|Vladimir Nabokov’s Draft of Lolita|
Over at Quoria under Unusual Work Habits of Famous Writers there’s a picture of a box of index cards, an example of just one way to work. I’ve been thinking about how I write as I continue to learn my craft and try to make my writing process more efficient. From old fashioned to new fangled, there are a million ways to get your ideas down on paper or onto a glowing screen and out into the world.
I don’t usually start from plot, but I don’t exactly start from character either. Usually a situation or a concept piques my interest and I have to grow that into a story. Here’s what I’ve learned about my own process for capturing and growing ideas.
I read around a lot, both fiction and nonfiction. Most of my ideas come from a bit of news or a story element that suggests an interesting situation or even just a tone or emotion that I want to explore.
AKA the “idea bin.” I have an actual journal that I keep close when I’m sitting on the couch and need to jot down an idea. I also try to practice FREEWRITING daily, sometimes I write without stopping on a story I’m currently working on, sometimes I do a random writing exercise, and sometimes I just vent.
Every couple weeks I try to read through what I’ve written, which is a fruitful exercise in itself. I also add to the hand-written index that I build in the back of the book so that I can access all those random notes and quotes and ideas that are scattered throughout the pages.
RESEARCH & DEVELOP:
I then do a little research to flesh out the world and solve any practical/scientific questions that are part of the story. I try to limit this initial research to one day (not a solid day but whatever I can get to in a 24-hour period). This keeps my research from becoming a procrastination station.

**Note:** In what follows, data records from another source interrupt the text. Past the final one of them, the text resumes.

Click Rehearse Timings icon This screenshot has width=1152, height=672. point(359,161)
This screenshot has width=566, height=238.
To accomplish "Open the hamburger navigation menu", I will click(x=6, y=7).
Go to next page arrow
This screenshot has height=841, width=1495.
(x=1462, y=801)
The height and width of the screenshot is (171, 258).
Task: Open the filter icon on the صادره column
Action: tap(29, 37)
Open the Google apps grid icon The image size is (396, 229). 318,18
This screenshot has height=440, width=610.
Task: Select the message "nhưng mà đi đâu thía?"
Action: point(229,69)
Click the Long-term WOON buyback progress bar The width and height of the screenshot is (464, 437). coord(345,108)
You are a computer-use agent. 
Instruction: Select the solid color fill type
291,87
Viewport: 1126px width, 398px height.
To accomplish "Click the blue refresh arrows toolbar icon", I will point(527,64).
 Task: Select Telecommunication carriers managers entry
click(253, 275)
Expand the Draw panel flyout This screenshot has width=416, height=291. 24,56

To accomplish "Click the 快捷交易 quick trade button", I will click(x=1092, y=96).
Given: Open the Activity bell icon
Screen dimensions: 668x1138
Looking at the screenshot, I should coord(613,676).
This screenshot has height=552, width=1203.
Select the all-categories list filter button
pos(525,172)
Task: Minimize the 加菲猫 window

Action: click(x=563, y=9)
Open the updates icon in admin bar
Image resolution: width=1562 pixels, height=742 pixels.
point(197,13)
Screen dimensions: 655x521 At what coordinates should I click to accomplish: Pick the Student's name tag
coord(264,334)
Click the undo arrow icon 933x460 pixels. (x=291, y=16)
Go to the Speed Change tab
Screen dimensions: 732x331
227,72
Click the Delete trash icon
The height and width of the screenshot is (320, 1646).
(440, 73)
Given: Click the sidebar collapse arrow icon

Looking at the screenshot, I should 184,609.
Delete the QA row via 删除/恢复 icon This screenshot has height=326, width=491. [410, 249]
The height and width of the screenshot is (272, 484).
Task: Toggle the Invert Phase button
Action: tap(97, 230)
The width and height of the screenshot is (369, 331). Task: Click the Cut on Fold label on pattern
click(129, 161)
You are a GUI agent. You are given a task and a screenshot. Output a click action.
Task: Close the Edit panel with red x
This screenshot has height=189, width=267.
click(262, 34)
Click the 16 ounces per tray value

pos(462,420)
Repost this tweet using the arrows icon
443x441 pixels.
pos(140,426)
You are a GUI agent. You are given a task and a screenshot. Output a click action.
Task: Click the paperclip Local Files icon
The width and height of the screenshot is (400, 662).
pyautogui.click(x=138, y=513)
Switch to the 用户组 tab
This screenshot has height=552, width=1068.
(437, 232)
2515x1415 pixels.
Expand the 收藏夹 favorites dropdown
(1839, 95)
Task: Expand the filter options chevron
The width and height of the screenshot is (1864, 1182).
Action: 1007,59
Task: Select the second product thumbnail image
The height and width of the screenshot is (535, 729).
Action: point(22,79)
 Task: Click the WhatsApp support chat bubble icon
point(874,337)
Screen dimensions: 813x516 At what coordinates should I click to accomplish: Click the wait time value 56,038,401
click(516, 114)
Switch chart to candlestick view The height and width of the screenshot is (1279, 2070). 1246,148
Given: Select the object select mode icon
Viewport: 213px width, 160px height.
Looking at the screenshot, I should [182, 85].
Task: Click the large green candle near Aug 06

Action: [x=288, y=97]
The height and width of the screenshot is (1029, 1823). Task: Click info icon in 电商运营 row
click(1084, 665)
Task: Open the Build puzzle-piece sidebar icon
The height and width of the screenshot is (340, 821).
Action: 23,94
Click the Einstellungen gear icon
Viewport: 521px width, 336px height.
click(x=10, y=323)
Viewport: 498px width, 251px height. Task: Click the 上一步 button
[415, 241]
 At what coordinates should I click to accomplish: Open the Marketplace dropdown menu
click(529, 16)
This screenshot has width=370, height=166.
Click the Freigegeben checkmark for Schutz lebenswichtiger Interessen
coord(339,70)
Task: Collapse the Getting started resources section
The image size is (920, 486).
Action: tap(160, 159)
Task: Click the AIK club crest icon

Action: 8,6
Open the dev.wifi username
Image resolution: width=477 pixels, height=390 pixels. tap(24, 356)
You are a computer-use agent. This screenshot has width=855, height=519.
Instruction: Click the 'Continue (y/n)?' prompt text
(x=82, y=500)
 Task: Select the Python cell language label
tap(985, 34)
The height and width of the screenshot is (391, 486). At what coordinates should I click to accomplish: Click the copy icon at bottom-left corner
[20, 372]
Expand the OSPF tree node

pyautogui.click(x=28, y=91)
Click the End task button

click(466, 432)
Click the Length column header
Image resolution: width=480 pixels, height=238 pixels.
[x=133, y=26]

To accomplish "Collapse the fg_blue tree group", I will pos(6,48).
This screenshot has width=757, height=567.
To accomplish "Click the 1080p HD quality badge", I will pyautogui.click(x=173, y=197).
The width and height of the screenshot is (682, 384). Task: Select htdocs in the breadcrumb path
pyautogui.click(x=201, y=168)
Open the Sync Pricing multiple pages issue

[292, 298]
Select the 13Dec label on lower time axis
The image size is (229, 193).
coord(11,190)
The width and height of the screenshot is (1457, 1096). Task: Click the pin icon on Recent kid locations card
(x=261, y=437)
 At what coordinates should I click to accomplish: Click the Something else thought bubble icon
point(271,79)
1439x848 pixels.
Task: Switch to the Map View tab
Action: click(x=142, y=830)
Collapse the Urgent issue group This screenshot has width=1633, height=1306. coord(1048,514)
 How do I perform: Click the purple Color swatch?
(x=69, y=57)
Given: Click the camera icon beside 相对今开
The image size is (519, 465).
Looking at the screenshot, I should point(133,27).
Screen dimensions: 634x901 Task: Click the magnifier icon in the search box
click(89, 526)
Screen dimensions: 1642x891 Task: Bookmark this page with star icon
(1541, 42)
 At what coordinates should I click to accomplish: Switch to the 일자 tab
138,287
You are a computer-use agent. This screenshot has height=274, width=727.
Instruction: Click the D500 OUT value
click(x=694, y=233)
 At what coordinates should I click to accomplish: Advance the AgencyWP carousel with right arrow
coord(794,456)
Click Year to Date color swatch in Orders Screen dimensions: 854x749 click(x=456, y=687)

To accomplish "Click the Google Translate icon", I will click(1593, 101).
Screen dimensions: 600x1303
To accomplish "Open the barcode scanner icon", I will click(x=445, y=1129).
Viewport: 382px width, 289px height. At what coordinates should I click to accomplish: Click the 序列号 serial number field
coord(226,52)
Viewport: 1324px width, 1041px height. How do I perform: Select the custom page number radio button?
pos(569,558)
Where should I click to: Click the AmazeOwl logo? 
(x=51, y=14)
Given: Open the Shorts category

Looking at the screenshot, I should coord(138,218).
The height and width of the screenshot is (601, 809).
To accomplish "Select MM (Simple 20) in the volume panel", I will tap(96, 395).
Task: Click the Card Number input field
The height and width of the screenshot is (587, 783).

I never used to do this, but I’ve started to write up a quick bio for the main character or characters. I use Nancy Kress’ “Mini-Bio” (general) and “Emotional Mini-Bio for Key Characters.” Sometimes I do this before I start to draft, other times I stop and do these bios after I’ve started building the plot. This not only helps me to create dimensional characters but also often sharpens the conflict and in one case entirely changed the direction of a story I’d been stuck on. Chuck Wendig tells it in 25 of my Personal Rules for Writing and Telling Stories:
“Plot is Soylent Green. Plot is made of people.”
|Yes it is.|
Sometimes I draft by hand in my journal as this seems to give me more freedom to suck. I tell myself that I’m going to fix-it-up when I type it in anyway, so it doesn’t matter that I’m flailing around trying to figure this thing out. Other times I just sit down and start banging away at the keyboard.
At this point I usually only have a rough idea of where things are going plotwise. I don’t consider myself a seat-of-the-pants writer, but I’m not the outliner that I used to be. I’ve discovered that what I like to do best is outline as I go. I’ve been doing this more now that I have Scriviner on my laptop. If I’m in my journal I just keep a wide margin for outliney notes. For this reason, I think my next journal is going to be a larger format.
This is hard for me because I need to rein in my urge to tidy and nit-pick and force myself to read through my draft for the big picture. I try to fix glaring errors and plot holes, moving thing around and adding and excising whole chunks of texts, before cleaning up any mechanical and grammar issues. At this point I’ve usually got something that’s ready to show to a critique group.
Okay, saying “first” and “second” revision isn’t all that accurate as I often fit revising in here and there throughout the day and so the process is more of a spread out kind of tinkering that I group under those terms. After getting a critique I go through the story one more time to fix anything that other people caught or to incorporate any awesome ideas that might have come up during the session. I also go through sentence by sentence for grammar and style.